Format the records below, from the line containing "Apply Now (1139, 25)" through the line containing "Credit Cards Online 101 (497, 1085)", as a Markdown table with an "Index" column giving each row's number and an "Entry" column holding the line, leaving out blank lines.

──────── Records for this exercise

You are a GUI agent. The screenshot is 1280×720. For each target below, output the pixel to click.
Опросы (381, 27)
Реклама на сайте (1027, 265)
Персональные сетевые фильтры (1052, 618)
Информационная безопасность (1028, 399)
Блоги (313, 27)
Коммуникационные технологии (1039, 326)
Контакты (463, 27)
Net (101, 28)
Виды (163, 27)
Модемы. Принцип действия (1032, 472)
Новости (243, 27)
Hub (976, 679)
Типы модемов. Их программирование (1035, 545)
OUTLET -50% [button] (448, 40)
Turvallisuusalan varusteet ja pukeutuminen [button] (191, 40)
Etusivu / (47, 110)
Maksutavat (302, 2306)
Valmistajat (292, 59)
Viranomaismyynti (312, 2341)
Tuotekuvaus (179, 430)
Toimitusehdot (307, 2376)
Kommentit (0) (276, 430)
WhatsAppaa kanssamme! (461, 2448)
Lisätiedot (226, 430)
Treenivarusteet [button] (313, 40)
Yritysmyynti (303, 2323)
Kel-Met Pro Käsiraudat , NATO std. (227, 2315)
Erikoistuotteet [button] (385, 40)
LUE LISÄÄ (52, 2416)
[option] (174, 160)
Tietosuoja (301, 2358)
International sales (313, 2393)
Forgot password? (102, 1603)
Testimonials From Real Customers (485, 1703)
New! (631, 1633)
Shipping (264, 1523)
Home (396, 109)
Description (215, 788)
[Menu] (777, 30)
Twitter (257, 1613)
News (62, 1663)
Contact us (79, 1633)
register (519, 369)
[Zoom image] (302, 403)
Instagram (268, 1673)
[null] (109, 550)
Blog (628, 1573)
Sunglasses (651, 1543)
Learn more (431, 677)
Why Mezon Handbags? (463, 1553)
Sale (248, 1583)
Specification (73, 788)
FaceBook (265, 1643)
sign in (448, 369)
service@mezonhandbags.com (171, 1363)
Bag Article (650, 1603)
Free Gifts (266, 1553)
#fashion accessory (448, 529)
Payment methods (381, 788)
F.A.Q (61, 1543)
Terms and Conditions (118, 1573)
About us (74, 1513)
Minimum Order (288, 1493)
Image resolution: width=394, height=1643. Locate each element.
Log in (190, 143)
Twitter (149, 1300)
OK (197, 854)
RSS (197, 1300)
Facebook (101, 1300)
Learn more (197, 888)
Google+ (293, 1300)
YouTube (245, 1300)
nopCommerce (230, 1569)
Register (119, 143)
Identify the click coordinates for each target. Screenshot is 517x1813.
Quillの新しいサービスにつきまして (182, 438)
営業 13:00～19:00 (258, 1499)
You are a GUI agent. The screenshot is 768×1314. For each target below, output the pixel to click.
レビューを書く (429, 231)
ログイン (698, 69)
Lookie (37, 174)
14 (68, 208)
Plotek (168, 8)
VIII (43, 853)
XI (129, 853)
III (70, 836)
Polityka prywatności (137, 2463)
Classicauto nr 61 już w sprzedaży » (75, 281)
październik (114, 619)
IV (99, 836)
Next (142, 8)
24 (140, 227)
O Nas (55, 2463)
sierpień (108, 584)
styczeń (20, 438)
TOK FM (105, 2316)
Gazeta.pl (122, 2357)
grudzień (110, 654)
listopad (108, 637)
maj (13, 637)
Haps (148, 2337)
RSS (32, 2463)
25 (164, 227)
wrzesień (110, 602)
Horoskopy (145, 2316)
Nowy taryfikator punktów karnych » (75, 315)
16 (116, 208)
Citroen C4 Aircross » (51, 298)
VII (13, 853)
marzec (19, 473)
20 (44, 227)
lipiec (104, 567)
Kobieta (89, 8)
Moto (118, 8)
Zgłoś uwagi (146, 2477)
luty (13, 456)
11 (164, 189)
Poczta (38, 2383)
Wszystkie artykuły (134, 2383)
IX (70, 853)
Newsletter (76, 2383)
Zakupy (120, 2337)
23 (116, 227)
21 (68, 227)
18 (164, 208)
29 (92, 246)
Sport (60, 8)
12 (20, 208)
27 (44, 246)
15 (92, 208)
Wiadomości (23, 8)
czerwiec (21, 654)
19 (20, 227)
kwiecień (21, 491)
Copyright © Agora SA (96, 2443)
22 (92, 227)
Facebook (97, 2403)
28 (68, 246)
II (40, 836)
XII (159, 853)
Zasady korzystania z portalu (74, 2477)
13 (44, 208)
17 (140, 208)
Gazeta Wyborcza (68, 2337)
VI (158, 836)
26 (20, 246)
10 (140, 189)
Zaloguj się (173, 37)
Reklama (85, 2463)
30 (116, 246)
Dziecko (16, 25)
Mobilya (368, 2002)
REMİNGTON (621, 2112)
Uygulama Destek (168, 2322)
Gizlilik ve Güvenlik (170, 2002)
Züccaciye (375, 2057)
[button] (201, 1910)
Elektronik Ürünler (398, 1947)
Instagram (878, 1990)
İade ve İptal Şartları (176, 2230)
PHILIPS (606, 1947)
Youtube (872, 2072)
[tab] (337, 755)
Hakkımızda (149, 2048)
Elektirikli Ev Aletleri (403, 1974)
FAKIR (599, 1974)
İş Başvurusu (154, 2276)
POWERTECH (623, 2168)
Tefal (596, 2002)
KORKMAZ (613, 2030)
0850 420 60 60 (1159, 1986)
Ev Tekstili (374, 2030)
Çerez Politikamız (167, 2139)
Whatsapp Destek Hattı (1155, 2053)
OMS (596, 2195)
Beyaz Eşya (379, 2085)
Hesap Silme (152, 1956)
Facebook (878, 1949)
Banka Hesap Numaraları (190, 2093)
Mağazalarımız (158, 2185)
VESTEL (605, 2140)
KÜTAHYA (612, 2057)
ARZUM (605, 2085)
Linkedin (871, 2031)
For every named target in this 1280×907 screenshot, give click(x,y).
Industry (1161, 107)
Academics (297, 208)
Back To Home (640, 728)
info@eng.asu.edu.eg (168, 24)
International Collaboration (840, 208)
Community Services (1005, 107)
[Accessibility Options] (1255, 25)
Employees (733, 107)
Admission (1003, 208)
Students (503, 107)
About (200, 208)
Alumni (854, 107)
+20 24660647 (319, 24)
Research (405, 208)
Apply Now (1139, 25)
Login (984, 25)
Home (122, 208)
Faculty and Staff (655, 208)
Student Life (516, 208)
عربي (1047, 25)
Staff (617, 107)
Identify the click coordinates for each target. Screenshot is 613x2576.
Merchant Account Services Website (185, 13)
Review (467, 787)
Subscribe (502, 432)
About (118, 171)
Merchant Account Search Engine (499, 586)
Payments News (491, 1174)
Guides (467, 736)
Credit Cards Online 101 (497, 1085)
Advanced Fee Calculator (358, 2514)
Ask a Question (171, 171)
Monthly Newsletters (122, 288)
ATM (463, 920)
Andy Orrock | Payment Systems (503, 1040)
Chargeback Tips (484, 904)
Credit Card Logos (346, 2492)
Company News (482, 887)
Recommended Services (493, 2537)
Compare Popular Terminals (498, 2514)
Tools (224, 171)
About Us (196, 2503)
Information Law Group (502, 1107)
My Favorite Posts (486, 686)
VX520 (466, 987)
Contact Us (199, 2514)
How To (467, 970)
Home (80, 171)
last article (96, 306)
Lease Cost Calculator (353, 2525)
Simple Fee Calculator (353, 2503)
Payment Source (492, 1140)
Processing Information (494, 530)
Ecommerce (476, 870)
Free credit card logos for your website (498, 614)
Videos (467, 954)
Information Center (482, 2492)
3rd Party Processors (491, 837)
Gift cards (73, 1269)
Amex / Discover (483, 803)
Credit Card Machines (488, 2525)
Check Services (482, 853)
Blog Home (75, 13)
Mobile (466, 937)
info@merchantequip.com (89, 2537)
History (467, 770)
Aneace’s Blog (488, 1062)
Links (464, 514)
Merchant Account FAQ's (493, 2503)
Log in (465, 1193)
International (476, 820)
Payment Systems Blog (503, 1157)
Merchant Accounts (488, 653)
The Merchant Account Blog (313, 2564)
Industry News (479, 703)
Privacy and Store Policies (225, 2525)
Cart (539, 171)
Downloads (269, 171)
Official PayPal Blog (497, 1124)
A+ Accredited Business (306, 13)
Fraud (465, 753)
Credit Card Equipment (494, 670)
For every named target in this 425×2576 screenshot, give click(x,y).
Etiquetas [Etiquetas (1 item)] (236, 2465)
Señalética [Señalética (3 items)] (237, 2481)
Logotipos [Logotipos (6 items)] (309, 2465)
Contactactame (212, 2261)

────────────────

• **Solution**
| Index | Entry |
|---|---|
| 1 | Apply Now (1139, 25) |
| 2 | Login (984, 25) |
| 3 | Home (122, 208) |
| 4 | Faculty and Staff (655, 208) |
| 5 | Student Life (516, 208) |
| 6 | عربي (1047, 25) |
| 7 | Staff (617, 107) |
| 8 | Identify the click coordinates for each target. Screenshot is 613x2576. |
| 9 | Merchant Account Services Website (185, 13) |
| 10 | Review (467, 787) |
| 11 | Subscribe (502, 432) |
| 12 | About (118, 171) |
| 13 | Merchant Account Search Engine (499, 586) |
| 14 | Payments News (491, 1174) |
| 15 | Guides (467, 736) |
| 16 | Credit Cards Online 101 (497, 1085) |